*** Opening of The data ***
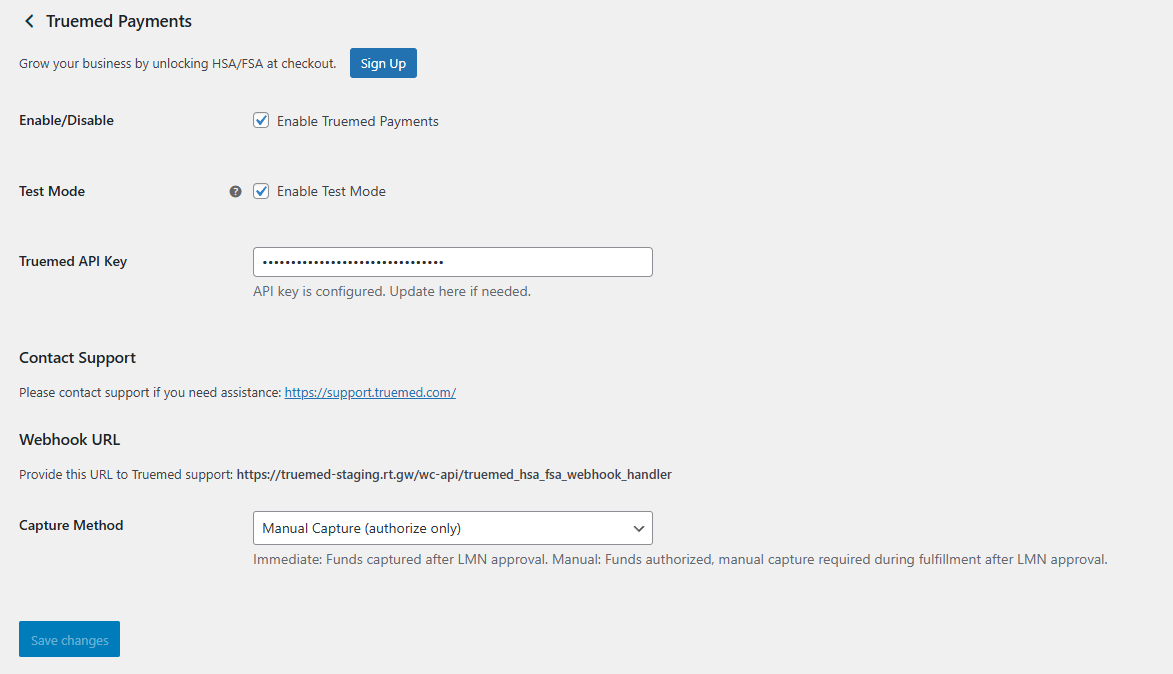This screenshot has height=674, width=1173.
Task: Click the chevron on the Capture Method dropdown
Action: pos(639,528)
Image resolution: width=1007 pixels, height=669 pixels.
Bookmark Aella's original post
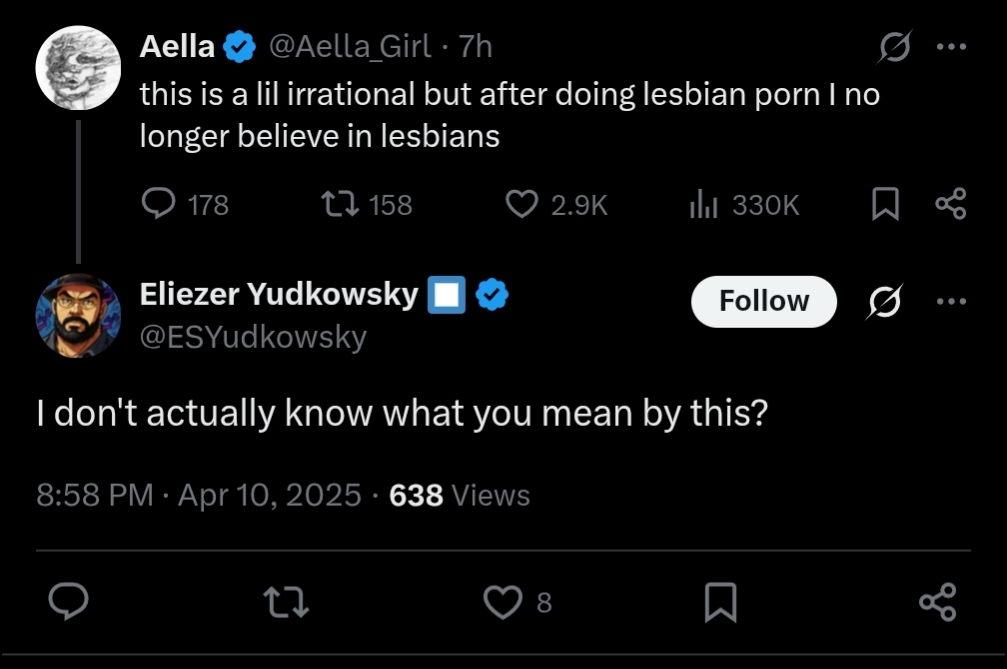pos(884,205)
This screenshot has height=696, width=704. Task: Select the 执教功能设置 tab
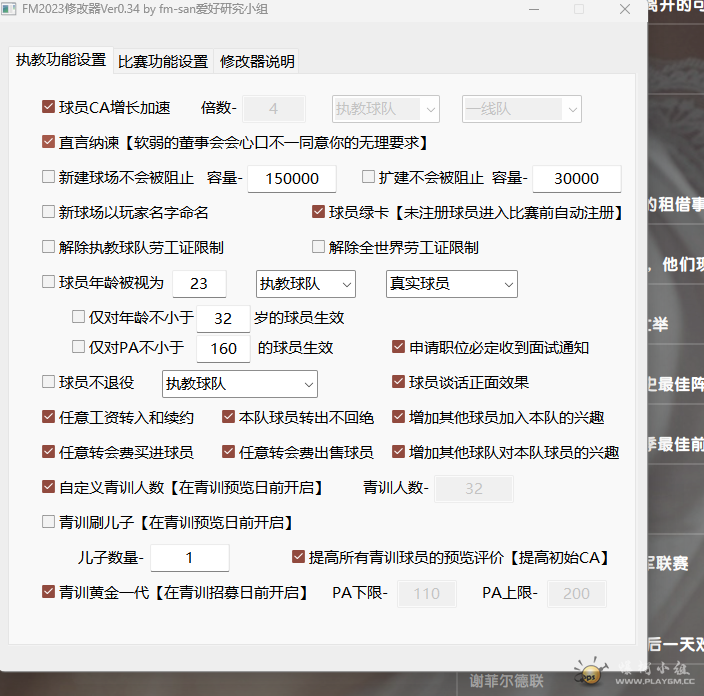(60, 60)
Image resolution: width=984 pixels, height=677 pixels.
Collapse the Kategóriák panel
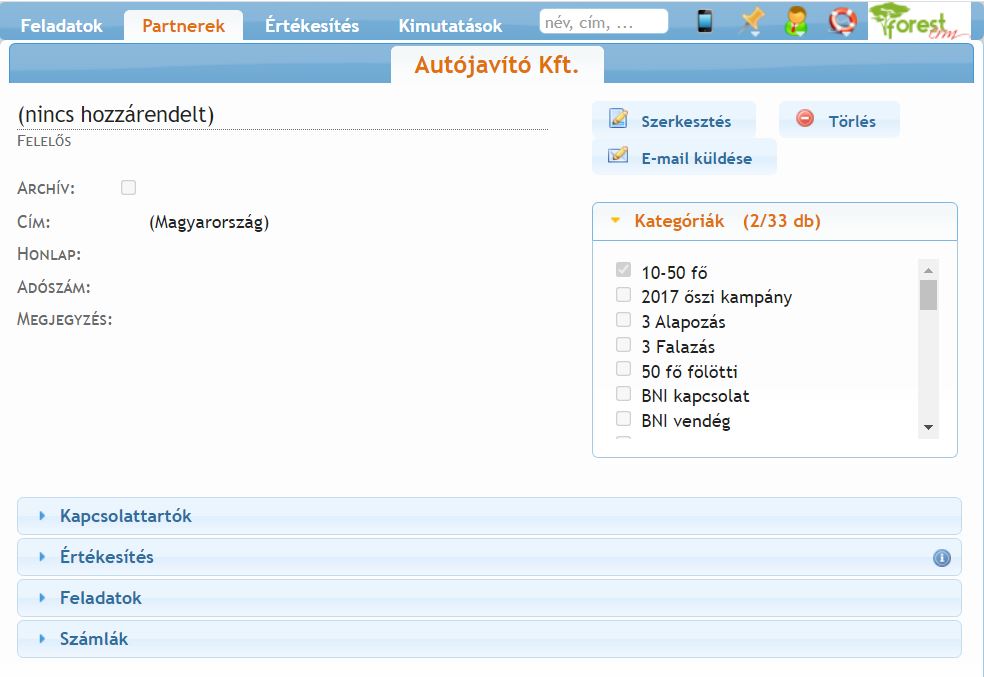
*** Close of The data ***
*What the exercise asks*. Word for word, copy the lines from the one with "Image resolution: width=984" through the end of the entries above, and do not include any picture.

*Exercise result*.
Image resolution: width=984 pixels, height=677 pixels.
Collapse the Kategóriák panel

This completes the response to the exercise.